::: Input for this task

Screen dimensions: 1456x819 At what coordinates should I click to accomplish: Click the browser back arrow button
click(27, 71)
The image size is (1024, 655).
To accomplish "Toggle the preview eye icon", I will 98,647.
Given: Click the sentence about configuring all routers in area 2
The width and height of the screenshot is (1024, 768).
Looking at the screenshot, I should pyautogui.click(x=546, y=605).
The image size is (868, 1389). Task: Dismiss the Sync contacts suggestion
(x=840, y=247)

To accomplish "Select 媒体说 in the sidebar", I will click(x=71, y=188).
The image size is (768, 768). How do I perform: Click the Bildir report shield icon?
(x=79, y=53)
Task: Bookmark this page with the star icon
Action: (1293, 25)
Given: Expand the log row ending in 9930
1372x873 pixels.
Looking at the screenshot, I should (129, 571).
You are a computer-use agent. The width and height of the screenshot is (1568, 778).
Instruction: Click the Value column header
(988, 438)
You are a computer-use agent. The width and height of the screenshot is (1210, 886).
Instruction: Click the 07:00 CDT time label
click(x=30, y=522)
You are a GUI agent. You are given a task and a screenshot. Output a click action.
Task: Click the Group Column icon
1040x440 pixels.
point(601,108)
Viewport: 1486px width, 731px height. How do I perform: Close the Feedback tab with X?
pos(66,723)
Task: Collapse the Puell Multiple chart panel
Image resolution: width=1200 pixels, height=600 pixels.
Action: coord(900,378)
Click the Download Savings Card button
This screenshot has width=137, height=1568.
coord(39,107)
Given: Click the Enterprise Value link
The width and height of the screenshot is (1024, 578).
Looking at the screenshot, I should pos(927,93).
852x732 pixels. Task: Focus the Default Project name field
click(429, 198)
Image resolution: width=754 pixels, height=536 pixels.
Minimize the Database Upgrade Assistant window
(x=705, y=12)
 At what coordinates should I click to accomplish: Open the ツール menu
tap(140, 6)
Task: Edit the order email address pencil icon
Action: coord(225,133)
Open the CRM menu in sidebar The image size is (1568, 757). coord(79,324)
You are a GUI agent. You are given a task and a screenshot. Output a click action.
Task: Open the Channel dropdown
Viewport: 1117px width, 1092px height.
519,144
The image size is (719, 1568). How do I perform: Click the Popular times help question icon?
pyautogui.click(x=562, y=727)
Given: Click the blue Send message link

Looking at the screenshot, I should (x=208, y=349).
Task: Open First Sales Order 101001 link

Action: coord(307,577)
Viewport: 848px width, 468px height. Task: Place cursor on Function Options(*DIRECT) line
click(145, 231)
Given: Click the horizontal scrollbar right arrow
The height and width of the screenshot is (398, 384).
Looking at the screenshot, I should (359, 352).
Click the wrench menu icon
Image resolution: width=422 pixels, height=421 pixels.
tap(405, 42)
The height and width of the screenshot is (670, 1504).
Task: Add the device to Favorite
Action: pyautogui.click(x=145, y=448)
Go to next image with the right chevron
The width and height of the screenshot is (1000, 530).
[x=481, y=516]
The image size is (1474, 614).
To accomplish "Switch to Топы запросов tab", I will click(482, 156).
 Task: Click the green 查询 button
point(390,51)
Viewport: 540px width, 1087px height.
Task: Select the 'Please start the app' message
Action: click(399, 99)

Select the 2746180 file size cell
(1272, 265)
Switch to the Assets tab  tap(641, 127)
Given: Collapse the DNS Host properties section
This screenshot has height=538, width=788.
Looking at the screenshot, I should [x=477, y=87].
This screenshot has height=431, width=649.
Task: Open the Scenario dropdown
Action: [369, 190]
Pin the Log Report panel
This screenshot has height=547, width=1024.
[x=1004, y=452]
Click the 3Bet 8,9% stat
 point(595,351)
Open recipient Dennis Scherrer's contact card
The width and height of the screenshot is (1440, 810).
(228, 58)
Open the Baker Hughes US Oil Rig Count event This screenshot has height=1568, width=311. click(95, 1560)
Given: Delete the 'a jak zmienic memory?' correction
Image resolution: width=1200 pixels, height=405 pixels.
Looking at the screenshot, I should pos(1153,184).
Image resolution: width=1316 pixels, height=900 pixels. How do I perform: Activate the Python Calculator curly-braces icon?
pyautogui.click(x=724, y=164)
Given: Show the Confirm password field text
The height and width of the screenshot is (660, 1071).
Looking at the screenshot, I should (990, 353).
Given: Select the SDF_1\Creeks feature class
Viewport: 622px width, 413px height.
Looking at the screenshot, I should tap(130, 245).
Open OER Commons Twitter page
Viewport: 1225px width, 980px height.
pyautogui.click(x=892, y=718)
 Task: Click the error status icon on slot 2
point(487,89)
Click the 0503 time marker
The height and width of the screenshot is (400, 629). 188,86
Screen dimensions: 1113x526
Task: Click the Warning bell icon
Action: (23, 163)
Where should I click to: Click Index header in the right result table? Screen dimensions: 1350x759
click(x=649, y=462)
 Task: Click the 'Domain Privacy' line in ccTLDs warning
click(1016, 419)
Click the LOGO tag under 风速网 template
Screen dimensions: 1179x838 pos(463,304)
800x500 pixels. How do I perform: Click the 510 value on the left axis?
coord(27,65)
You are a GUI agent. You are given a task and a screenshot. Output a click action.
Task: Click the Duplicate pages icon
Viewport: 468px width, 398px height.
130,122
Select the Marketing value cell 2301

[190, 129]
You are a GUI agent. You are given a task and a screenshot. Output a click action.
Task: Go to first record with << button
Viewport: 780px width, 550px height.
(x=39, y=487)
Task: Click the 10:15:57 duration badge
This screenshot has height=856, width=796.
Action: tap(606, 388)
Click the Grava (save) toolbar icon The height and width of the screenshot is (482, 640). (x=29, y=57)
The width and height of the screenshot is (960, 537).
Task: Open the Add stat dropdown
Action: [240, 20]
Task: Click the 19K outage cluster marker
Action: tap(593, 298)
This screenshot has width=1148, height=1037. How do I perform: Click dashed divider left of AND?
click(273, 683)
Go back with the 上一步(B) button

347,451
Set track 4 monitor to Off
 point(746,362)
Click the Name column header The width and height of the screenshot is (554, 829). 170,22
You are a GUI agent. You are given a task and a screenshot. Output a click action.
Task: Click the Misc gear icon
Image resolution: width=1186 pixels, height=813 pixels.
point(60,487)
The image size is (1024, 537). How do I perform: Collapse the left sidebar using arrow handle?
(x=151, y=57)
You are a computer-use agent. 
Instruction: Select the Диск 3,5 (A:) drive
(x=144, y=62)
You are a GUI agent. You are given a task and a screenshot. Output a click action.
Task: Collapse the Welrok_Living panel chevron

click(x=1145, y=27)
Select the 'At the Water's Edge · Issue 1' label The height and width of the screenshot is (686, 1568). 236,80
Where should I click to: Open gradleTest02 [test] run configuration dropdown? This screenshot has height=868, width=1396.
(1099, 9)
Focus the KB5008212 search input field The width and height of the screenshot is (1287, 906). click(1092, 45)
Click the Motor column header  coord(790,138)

::::::

--- Activity ---
In the records above, some lines may contain the word "computer"; copy every one of them.

--- Output for this task ---
You are a computer-use agent. The width and height of the screenshot is (1568, 778).
You are a computer-use agent. The width and height of the screenshot is (1210, 886).
You are a computer-use agent. 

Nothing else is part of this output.